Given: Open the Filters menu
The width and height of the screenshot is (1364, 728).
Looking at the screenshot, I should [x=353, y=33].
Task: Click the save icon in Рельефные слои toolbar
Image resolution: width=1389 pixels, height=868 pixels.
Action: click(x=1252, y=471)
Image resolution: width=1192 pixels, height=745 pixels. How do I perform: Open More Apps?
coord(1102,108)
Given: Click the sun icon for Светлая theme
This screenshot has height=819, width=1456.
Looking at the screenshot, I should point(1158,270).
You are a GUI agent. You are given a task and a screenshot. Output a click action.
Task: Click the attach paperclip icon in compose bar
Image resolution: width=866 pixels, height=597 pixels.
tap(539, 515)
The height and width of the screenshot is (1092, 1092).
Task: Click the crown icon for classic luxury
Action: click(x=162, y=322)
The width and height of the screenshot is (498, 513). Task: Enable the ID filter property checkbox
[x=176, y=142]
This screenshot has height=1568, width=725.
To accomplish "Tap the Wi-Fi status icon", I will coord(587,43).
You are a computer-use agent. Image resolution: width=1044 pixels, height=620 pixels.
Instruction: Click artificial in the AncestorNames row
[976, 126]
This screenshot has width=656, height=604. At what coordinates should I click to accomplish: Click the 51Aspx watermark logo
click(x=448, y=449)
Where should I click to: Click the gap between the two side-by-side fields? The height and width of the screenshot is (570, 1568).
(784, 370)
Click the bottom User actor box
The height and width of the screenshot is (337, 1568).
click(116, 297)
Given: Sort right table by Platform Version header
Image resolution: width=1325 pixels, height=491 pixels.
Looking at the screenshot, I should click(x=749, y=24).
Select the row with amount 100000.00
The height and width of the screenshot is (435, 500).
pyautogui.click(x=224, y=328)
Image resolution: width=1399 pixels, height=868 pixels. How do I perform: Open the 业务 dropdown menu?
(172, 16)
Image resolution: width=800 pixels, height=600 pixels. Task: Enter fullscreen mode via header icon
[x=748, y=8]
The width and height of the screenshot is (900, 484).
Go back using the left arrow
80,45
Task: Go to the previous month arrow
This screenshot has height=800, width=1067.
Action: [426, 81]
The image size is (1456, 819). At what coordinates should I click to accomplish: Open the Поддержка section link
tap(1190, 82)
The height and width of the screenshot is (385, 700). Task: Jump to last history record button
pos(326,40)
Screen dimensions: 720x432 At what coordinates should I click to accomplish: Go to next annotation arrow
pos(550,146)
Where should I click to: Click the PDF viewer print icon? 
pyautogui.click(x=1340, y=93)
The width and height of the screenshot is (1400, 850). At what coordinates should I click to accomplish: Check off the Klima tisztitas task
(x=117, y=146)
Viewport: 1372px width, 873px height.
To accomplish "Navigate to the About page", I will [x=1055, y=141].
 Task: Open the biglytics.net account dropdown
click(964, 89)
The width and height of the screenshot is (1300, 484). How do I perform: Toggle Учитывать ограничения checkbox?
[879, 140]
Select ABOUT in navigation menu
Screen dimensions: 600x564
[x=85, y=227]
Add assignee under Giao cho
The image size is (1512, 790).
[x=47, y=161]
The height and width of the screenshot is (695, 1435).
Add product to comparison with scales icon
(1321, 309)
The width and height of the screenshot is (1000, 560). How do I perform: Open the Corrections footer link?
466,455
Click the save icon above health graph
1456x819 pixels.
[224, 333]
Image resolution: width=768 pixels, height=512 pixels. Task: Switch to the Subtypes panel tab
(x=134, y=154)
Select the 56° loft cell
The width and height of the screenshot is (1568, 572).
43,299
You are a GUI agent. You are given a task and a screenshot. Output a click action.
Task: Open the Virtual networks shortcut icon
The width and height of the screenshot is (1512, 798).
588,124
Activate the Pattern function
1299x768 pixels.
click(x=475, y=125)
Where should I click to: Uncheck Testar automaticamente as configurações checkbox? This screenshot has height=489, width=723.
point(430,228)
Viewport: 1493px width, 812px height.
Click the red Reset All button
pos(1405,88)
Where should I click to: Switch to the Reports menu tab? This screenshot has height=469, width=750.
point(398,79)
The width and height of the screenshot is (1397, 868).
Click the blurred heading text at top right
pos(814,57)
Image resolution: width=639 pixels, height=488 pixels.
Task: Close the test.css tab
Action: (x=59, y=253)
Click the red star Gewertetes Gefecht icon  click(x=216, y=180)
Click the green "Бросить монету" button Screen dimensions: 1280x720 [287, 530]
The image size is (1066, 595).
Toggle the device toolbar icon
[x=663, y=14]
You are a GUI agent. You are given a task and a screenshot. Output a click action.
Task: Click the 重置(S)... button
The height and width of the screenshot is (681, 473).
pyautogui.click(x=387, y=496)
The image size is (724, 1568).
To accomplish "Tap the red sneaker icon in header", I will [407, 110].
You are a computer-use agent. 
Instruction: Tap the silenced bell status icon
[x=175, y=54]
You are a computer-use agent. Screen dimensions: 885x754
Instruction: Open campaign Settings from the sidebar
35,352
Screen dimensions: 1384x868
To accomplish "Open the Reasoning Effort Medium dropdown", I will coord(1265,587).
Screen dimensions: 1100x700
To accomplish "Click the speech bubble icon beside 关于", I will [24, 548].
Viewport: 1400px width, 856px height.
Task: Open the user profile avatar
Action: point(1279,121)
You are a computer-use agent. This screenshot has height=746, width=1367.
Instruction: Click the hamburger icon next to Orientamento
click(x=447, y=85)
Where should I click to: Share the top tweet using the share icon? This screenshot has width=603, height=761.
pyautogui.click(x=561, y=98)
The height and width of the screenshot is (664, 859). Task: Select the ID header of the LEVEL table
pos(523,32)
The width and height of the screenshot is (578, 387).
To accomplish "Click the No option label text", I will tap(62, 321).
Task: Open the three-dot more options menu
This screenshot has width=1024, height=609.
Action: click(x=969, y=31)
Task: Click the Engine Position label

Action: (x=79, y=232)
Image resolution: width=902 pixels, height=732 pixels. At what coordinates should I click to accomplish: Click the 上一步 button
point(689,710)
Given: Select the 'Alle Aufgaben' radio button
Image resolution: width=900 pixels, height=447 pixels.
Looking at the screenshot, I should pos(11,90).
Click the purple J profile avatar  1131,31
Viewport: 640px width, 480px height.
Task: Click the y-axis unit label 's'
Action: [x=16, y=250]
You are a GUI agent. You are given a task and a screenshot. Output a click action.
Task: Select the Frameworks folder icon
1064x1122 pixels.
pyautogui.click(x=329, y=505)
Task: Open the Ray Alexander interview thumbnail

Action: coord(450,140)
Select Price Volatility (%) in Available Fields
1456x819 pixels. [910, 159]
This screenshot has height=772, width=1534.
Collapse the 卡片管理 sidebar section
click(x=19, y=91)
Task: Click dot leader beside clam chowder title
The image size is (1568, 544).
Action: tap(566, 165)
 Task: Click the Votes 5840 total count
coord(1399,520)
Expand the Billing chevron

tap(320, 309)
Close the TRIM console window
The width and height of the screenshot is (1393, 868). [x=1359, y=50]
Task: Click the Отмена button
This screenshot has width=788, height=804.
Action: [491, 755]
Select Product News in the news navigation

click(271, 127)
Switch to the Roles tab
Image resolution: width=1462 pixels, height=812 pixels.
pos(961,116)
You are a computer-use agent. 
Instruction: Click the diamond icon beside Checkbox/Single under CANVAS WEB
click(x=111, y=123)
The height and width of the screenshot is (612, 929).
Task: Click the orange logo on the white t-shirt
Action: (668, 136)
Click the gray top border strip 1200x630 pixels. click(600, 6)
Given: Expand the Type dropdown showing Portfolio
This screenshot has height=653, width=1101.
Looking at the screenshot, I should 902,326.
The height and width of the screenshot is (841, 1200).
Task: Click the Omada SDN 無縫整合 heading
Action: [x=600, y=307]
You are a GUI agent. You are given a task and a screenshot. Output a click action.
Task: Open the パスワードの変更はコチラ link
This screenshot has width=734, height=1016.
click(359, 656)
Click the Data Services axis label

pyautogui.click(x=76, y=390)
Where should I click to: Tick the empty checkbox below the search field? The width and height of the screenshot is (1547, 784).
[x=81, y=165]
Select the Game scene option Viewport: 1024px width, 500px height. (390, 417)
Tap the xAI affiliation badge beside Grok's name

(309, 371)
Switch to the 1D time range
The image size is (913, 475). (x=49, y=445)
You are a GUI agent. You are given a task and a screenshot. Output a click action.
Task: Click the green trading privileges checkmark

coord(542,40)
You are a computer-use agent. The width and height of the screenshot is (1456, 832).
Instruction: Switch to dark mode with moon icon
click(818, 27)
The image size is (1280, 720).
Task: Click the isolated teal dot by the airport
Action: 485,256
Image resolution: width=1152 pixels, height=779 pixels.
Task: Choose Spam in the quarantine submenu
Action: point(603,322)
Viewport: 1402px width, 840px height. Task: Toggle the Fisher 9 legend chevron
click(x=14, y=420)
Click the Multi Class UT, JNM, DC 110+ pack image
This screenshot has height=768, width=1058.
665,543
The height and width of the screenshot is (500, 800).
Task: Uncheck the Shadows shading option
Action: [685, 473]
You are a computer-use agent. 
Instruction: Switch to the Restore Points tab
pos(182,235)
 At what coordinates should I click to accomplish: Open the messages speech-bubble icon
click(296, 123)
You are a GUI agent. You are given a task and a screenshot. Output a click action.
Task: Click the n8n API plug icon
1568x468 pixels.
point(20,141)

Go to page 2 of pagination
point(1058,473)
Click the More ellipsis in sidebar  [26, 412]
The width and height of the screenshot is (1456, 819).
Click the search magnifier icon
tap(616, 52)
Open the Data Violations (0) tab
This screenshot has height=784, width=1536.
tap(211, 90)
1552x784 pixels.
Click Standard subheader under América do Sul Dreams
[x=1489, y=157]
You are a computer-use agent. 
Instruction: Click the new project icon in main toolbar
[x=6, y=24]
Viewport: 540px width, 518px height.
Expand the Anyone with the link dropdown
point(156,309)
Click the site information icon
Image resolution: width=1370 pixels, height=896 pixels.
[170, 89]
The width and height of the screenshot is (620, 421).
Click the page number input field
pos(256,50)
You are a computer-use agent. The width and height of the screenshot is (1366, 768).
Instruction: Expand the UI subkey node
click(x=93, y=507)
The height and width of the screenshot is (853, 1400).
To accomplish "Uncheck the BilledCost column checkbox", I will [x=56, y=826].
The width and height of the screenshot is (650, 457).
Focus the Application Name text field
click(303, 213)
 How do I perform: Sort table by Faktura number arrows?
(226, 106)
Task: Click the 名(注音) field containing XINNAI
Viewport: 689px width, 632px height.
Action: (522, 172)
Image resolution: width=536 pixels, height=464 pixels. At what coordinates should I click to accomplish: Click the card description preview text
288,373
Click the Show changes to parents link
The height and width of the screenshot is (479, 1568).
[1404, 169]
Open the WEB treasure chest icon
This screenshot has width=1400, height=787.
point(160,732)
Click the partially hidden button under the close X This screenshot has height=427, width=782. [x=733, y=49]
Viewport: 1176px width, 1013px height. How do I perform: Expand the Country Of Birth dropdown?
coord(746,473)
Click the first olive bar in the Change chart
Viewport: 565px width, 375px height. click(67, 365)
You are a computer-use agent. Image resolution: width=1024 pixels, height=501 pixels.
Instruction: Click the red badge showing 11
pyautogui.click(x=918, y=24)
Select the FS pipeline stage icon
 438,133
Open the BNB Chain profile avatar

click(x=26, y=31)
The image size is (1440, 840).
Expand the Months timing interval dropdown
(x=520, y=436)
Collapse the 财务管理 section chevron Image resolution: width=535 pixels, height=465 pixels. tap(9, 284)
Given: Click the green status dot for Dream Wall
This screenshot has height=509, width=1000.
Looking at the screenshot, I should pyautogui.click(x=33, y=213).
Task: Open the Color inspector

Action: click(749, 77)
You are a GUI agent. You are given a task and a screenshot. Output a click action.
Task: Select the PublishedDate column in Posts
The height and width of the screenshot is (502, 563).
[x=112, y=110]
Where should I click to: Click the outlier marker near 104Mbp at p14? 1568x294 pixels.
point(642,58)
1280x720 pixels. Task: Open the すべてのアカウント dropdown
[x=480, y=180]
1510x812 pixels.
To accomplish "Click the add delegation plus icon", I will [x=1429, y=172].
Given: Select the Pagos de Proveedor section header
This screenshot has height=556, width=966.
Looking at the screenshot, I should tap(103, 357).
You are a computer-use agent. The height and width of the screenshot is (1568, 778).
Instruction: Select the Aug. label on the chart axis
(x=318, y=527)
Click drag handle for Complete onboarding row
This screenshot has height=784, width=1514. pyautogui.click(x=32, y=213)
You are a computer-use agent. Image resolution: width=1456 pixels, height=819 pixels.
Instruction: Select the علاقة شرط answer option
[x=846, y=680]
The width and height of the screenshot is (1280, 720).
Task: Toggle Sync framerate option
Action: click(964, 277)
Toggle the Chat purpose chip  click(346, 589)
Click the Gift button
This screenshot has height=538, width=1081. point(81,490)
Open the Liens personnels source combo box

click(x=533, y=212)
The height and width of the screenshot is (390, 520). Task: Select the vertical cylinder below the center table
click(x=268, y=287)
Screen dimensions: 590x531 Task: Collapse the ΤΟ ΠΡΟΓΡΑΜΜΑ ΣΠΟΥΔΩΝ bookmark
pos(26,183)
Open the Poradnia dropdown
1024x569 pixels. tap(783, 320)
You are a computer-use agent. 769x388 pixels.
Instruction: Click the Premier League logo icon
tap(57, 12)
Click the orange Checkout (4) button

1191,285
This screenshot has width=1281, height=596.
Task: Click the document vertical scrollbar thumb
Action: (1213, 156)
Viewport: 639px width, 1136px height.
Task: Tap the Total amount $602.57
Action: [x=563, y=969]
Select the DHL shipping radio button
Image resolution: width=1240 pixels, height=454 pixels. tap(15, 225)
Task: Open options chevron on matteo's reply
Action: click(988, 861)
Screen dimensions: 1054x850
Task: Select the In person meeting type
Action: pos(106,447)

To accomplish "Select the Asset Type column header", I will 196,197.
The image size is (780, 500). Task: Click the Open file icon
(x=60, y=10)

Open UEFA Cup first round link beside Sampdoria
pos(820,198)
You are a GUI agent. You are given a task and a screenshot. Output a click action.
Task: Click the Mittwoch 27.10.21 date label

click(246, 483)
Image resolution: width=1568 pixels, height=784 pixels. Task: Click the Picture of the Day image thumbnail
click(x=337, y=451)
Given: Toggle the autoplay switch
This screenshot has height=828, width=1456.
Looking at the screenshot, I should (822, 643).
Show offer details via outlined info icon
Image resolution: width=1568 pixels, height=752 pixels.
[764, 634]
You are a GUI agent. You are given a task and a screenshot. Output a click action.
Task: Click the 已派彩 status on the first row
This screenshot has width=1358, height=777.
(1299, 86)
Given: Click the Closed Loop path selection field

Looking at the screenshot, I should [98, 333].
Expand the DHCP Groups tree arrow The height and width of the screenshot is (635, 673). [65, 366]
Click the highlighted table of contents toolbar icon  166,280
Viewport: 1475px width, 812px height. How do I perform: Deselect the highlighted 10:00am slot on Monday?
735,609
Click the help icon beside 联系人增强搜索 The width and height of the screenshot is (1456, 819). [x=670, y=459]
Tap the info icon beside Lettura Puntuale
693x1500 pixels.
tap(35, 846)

________________________________________

■ **Work to do**
Please quote the data word for word, from its first line through the line with "click(x=448, y=449)", including both of those lines.

■ **Task output**
Given: Open the Filters menu
The width and height of the screenshot is (1364, 728).
Looking at the screenshot, I should [x=353, y=33].
Task: Click the save icon in Рельефные слои toolbar
Image resolution: width=1389 pixels, height=868 pixels.
Action: click(x=1252, y=471)
Image resolution: width=1192 pixels, height=745 pixels. How do I perform: Open More Apps?
coord(1102,108)
Given: Click the sun icon for Светлая theme
This screenshot has height=819, width=1456.
Looking at the screenshot, I should point(1158,270).
You are a GUI agent. You are given a task and a screenshot. Output a click action.
Task: Click the attach paperclip icon in compose bar
Image resolution: width=866 pixels, height=597 pixels.
tap(539, 515)
The height and width of the screenshot is (1092, 1092).
Task: Click the crown icon for classic luxury
Action: click(x=162, y=322)
The width and height of the screenshot is (498, 513). Task: Enable the ID filter property checkbox
[x=176, y=142]
This screenshot has height=1568, width=725.
To accomplish "Tap the Wi-Fi status icon", I will coord(587,43).
You are a computer-use agent. Image resolution: width=1044 pixels, height=620 pixels.
Instruction: Click artificial in the AncestorNames row
[976, 126]
This screenshot has width=656, height=604. At what coordinates should I click to accomplish: Click the 51Aspx watermark logo
click(x=448, y=449)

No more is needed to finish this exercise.